L’impatto del provvedimento in Piemonte è stato illustrato al Museo Nazionale dell’Automobile di Torino dal presidente della Regione Alberto Cirio, insieme al vicepresidente Maurizio Marrone e agli assessori Matteo Marnati e Andrea Tronzano.
L’esenzione, che entrerà in vigore nel 2027, riguarda le vetture con potenza fino a 80 kW, pari a 108,77 cavalli, e i motocicli. Il beneficio è previsto per un solo veicolo per cittadino; per le moto si applica qualora il proprietario non usufruisca già dell’esenzione per un’automobile.
«La macchina non è un lusso. È un bene primario, che serve per vivere e lavorare, e, come la casa, non deve essere tassata. Nei mesi scorsi come Regione avevamo preso di abolire questa tassa odiosa e oggi il governo, insieme alle Regioni, mantiene questo impegno, in maniera giusta, perché favorisce le famiglie e chi possiede un’utilitaria, e in maniera strutturale perché il provvedimento inizia nel 2027, ma vale per sempre», dichiara il presidente Cirio.

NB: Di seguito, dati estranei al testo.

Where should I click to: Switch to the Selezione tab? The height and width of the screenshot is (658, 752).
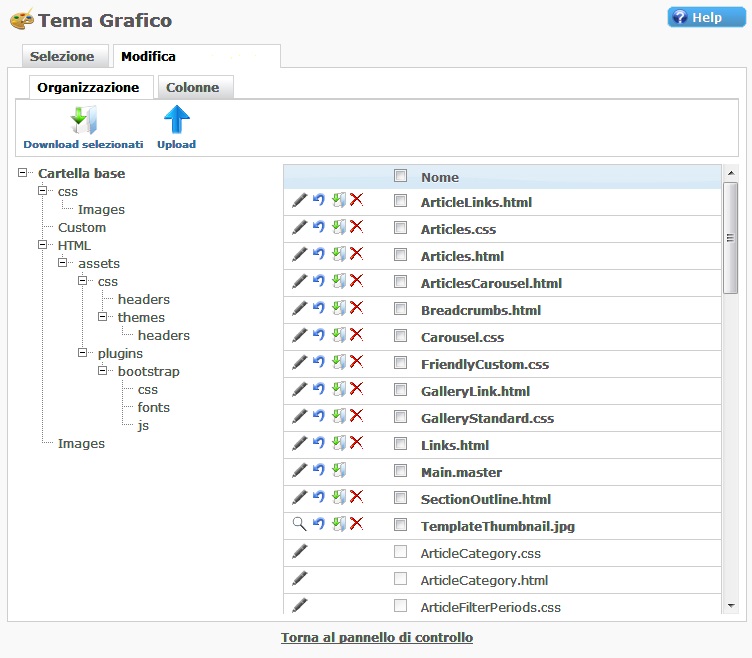(62, 57)
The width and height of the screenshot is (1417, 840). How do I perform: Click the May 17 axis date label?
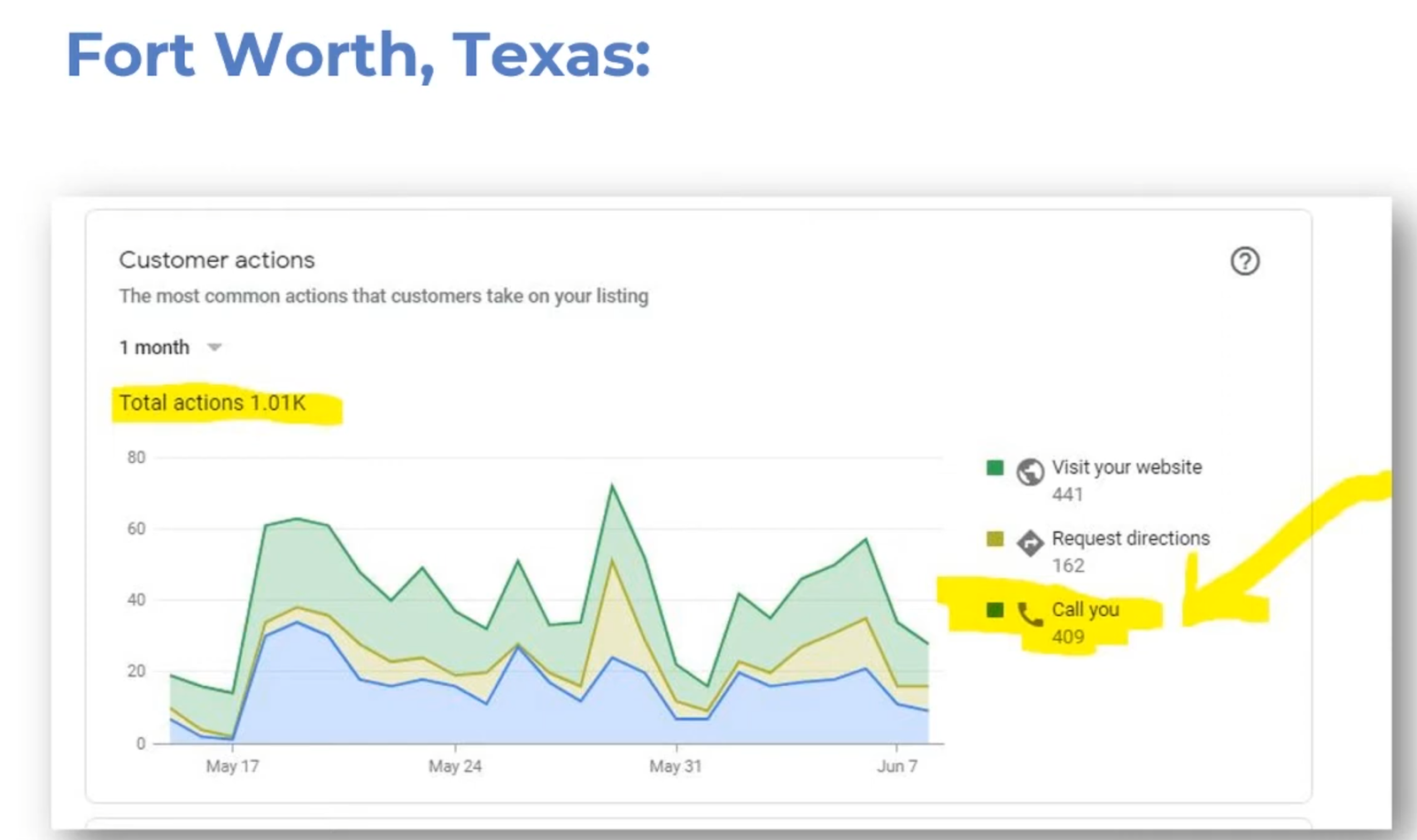[232, 767]
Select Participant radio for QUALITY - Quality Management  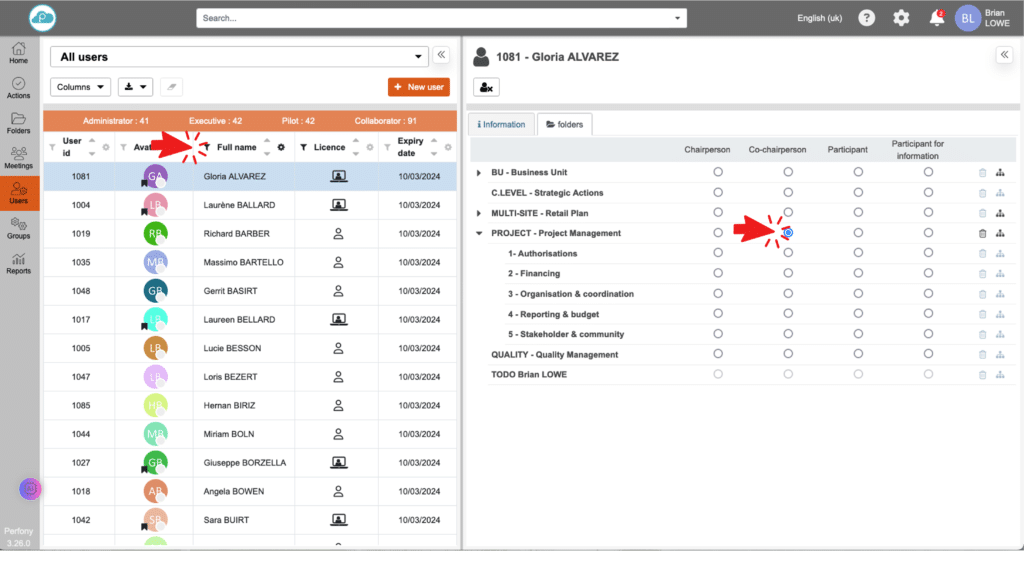point(858,354)
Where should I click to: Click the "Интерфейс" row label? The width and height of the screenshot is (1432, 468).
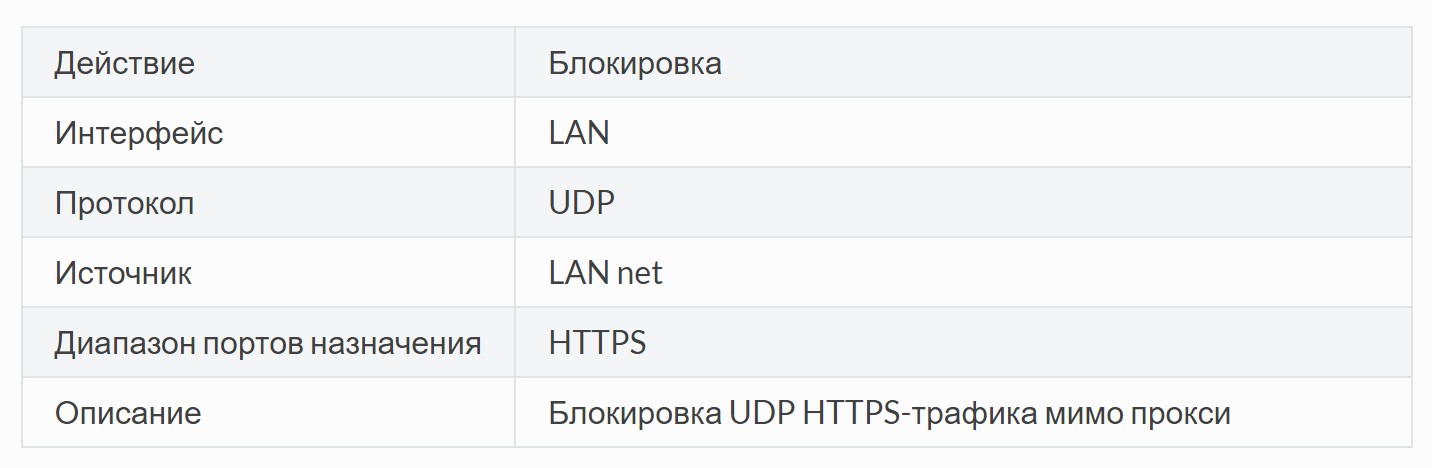tap(139, 133)
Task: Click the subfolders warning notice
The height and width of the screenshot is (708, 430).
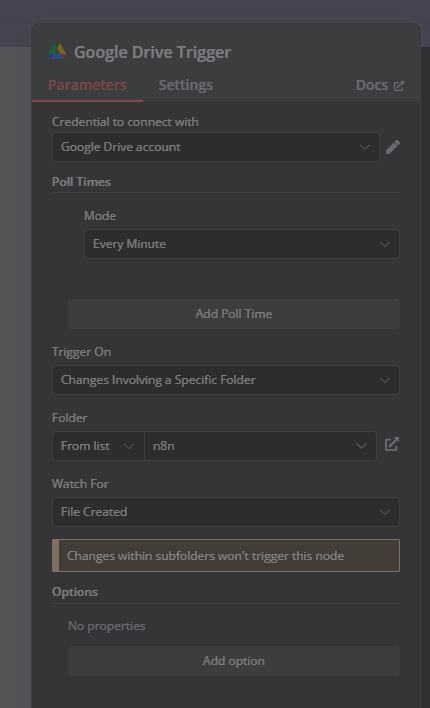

«È una misura che riguarda direttamente la vita quotidiana di tantissime famiglie piemontesi e interviene su una spesa che per molti è legata alla necessità di muoversi, lavorare e raggiungere i servizi», aggiunge il vicepresidente Marrone.
«Il numero così ampio delle esenzioni fotografa quanto estesa sarà la platea coinvolta dall’abolizione del bollo che entra nel vivo dei bilanci delle famiglie», sottolinea l’assessore Marnati.
«Per il Piemonte significa poter applicare la misura senza effetti sul bilancio regionale», evidenzia l’assessore Tronzano.
La quota maggiore dei beneficiari si concentra nella provincia di Torino, con 809.550 cittadini. Seguono Cuneo con 230.977, Alessandria con 163.717, Novara con 141.784, Asti con 85.159, Biella con 73.705, Vercelli con 66.757 e il Verbano-Cusio-Ossola con 64.842.
Secondo i dati diffusi dalla Regione, il risparmio complessivo per i cittadini piemontesi viene stimato in oltre 170 milioni di euro.
«I cittadini piemontesi risparmieranno oltre 170 milioni di euro – aggiunge il presidente Cirio – risorse che, come è previsto al comma 5 dell’articolo 2 del decreto approvato il governo ristorerà interamente alle Regioni, senza alcun impatto sul loro bilancio».